The efficacy of lithium vs control for preventing death by suicide was evaluated by calculating the OR with 95% CI and P values using the Peto method. Statistical significance was defined as P less than .05 and 95% CI not crossing 1. Heterogeneity was assessed using the Cochran Q test and the I2 statistic, with substantial heterogeneity defined as P less than .10 and I2 greater than 50%.


Additional review of the data included confirmatory analysis using a Poisson regression model with random effects and calculating an incidence rate ratio (IRR) for suicides over person-years. Publication bias was assessed by generating a funnel plot for the primary outcome and visually inspecting for asymmetry. Quality of evidence was assessed using GRADEpro software. Ethics approval and informed consent were not required for this study.


Study Results


The systematic review yielded 7 RCTs that met eligibility criteria, comparing lithium with control using death by suicide. All studies were conducted in North America or Europe from 1973 to 2022 and involved adults with a diagnosis of major depressive disorder or bipolar disorder.


The odds of suicide were lower for the 568 individuals on lithium compared with the 570 in the control group (OR, 0.30; 95% CI, 0.09-1.02; P = .05), although the difference was not statistically significant. The IRR also favored lithium (IRR, 0.22; 95% CI, 0.05-1.05; P = .06), but this result was similarly not statistically significant.

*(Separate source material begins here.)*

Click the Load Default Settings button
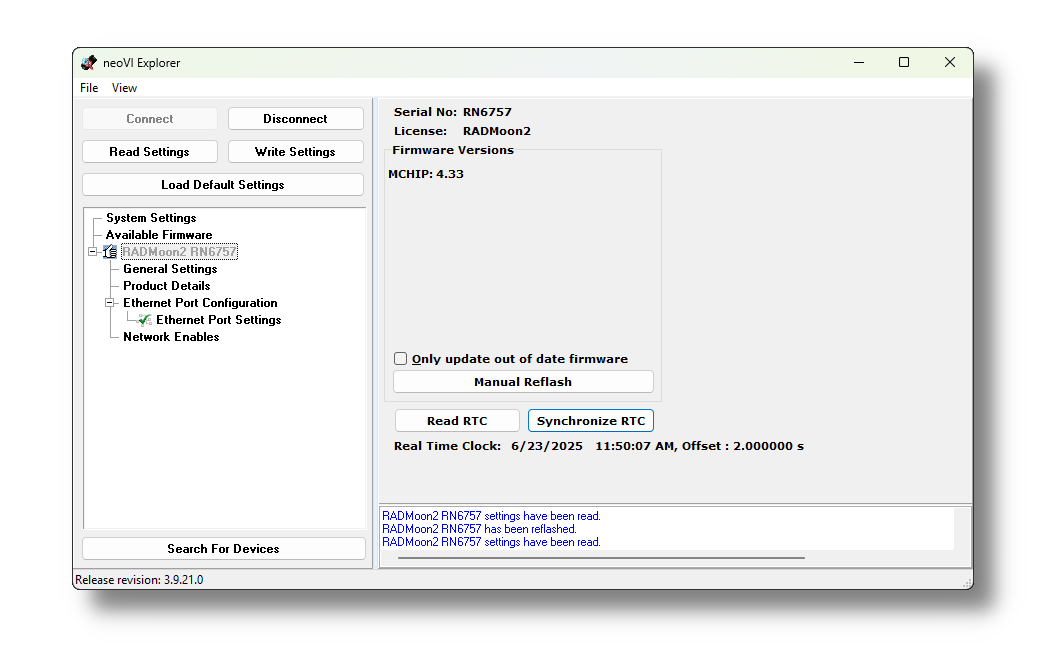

No substantial or significant heterogeneity was observed among the studies (Cochran Q, 3.60; I2 = 0%; P = .61). One study (Girlanda 2014) had a wide CI and favored the control group, which was care as usual. All other studies favored the intervention group and used a placebo as the control group.

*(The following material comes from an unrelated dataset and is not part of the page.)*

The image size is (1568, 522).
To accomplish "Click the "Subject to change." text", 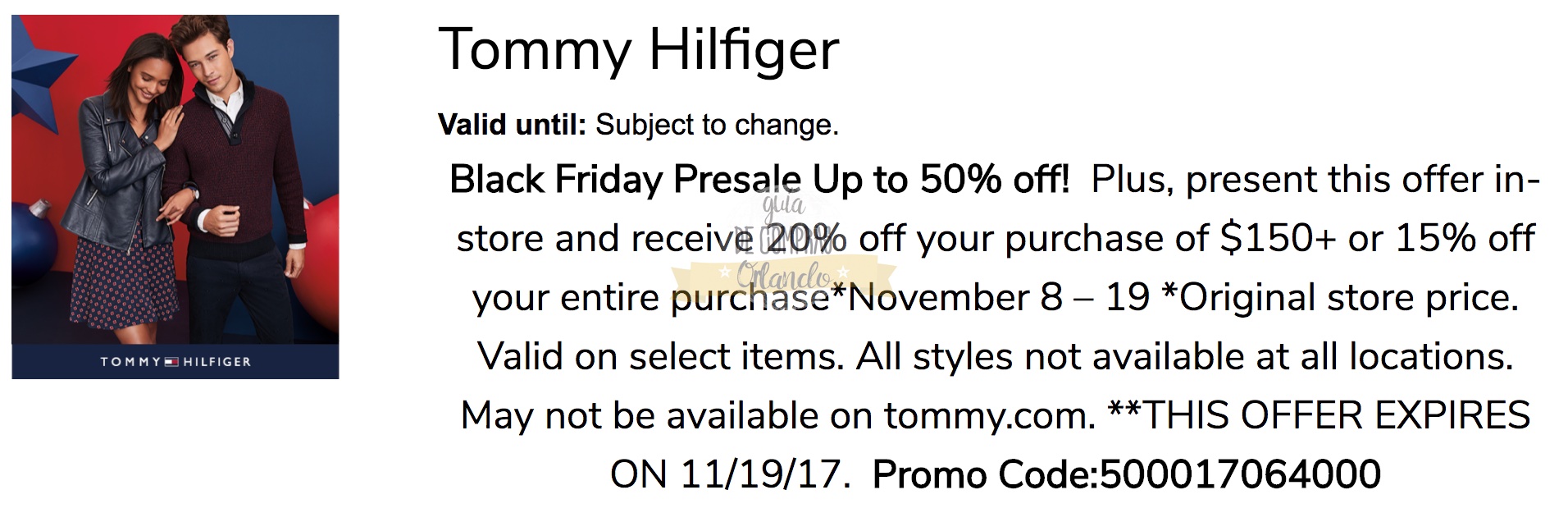I will 717,125.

Risk of bias assessment indicated concerns about study assignment and adherence due to reported nonadherence to the study drug and high attrition rates. Recruitment issues were also noted in several studies. A visual inspection of the funnel plot showed no evidence of publication bias. In the case of 1 participant death by drug overdose, the authors conservatively decided not to include this as a suicide. Had they included this death as a suicide, the study would have reached statistical significance and more strongly favored lithium. According to Grading of Recommendations Assessment, Development, and Evaluation (GRADE) analysis, the certainty of the evidence in favor of lithium was moderate, highlighting its importance in relation to mortality outcomes.


Conclusions


The 7 RCTs included in this systematic review and meta-analysis found that the odds of suicide were lower in individuals treated with lithium. However, these results were not statistically significant.


Practical Applications


This study provides moderate evidence that lithium lowers the risk of suicide. Clinicians should consider lithium as an intervention to reduce suicide risk. More data are needed to clarify the long-term antisuicidal effects of lithium and its role in decreasing impulsivity.


Bottom Line


This systematic review and meta- analysis aimed to provide clarity on an important topic in psychiatry: preventing suicide. Although the results were not statistically significant, this review had moderate-quality evidence supporting lithium’s ability to lower mortality rates. Clinicians should consider the unique risk factors, characteristics, and values of their patients when considering utilizing lithium in the treatment of suicidal patients.